- **PROBLEM DETAILS**
A stretch of the entries below is to be set down exactly, running from the line with "Click the Edit" through the line with "Task: Expand 更多 next to search categories", both included, and no other line.

- **SUPPLIED RECORDS**

- Opening Delimiter -

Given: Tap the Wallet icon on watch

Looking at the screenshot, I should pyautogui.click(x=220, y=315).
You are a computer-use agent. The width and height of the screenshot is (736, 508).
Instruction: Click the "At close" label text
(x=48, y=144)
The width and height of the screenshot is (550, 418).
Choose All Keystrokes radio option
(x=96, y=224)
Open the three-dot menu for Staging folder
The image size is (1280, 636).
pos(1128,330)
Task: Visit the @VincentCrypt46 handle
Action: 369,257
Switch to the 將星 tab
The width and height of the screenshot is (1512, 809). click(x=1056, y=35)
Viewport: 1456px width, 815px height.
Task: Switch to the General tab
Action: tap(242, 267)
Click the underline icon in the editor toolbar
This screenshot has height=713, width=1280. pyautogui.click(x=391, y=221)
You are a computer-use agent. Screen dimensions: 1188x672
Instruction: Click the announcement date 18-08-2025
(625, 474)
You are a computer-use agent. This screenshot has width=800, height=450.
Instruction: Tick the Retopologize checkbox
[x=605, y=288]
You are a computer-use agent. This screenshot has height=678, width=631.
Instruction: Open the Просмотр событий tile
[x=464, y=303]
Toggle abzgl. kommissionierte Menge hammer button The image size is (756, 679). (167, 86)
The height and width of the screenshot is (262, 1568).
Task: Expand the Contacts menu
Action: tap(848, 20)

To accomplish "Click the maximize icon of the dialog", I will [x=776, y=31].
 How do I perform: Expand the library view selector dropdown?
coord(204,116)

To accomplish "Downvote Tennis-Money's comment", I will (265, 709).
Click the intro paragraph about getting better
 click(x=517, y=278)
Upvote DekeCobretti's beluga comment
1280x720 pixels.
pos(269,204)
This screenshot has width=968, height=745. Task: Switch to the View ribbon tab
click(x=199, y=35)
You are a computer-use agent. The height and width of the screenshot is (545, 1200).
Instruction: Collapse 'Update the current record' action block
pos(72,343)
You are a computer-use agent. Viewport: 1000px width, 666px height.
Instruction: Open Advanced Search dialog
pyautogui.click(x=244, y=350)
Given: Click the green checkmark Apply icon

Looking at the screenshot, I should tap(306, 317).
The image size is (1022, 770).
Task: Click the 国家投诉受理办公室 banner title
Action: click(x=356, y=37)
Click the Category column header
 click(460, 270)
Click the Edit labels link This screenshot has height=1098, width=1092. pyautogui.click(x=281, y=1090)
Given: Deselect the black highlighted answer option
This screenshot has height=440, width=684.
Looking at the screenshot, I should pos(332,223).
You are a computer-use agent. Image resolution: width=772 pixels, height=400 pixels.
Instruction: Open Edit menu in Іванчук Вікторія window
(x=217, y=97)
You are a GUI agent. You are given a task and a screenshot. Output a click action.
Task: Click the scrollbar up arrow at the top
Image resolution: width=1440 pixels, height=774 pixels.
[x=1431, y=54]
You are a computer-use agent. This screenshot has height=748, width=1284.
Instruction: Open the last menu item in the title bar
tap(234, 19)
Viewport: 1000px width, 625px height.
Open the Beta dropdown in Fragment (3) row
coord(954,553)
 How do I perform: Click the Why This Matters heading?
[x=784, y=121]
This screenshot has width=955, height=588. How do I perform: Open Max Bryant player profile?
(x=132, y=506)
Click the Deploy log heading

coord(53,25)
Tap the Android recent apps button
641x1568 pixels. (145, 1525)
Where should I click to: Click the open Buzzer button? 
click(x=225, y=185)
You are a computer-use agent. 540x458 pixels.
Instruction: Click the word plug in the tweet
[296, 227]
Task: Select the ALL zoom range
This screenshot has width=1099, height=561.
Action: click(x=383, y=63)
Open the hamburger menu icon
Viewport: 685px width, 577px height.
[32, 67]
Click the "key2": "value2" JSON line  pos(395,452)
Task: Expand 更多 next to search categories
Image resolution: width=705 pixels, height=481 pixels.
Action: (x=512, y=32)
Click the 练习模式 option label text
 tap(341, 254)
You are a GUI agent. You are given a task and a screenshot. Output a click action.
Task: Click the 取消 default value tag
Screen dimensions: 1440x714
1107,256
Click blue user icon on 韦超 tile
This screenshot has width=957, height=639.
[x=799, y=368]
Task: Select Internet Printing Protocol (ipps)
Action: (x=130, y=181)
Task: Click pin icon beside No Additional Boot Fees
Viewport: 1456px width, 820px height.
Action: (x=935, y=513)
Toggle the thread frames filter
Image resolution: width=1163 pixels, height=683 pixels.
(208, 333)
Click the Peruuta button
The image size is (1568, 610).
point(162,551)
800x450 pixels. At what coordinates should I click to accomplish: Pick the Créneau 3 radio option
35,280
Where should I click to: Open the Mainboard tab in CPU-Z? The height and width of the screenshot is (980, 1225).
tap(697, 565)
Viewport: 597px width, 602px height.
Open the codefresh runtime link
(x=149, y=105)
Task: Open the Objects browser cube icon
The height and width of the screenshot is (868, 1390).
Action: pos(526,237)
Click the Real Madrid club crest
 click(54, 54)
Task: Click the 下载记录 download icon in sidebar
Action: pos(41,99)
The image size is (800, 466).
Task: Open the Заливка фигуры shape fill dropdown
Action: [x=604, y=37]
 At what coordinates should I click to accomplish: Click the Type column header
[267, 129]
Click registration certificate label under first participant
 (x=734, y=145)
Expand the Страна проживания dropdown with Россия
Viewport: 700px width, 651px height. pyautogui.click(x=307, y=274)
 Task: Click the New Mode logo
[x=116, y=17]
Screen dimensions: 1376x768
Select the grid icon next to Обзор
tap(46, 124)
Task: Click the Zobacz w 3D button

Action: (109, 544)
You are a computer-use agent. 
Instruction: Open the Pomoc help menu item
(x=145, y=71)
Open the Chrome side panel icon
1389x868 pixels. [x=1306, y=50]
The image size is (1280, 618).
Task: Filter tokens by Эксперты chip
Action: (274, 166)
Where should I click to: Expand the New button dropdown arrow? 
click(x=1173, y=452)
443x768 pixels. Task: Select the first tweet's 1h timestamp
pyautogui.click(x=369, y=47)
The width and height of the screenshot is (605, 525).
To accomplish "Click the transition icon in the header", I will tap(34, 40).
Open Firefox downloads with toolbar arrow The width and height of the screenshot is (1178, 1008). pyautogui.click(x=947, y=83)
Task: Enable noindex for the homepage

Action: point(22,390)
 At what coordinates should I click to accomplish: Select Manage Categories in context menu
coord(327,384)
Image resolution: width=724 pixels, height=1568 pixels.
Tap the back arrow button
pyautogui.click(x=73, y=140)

- Closing Delimiter -

- **ANSWER TO THIS EXERCISE**
Click the Edit labels link This screenshot has height=1098, width=1092. pyautogui.click(x=281, y=1090)
Given: Deselect the black highlighted answer option
This screenshot has height=440, width=684.
Looking at the screenshot, I should pos(332,223).
You are a computer-use agent. Image resolution: width=772 pixels, height=400 pixels.
Instruction: Open Edit menu in Іванчук Вікторія window
(x=217, y=97)
You are a GUI agent. You are given a task and a screenshot. Output a click action.
Task: Click the scrollbar up arrow at the top
Image resolution: width=1440 pixels, height=774 pixels.
[x=1431, y=54]
You are a computer-use agent. This screenshot has height=748, width=1284.
Instruction: Open the last menu item in the title bar
tap(234, 19)
Viewport: 1000px width, 625px height.
Open the Beta dropdown in Fragment (3) row
coord(954,553)
 How do I perform: Click the Why This Matters heading?
[x=784, y=121]
This screenshot has width=955, height=588. How do I perform: Open Max Bryant player profile?
(x=132, y=506)
Click the Deploy log heading

coord(53,25)
Tap the Android recent apps button
641x1568 pixels. (145, 1525)
Where should I click to: Click the open Buzzer button? 
click(x=225, y=185)
You are a computer-use agent. 540x458 pixels.
Instruction: Click the word plug in the tweet
[296, 227]
Task: Select the ALL zoom range
This screenshot has width=1099, height=561.
Action: click(x=383, y=63)
Open the hamburger menu icon
Viewport: 685px width, 577px height.
[32, 67]
Click the "key2": "value2" JSON line  pos(395,452)
Task: Expand 更多 next to search categories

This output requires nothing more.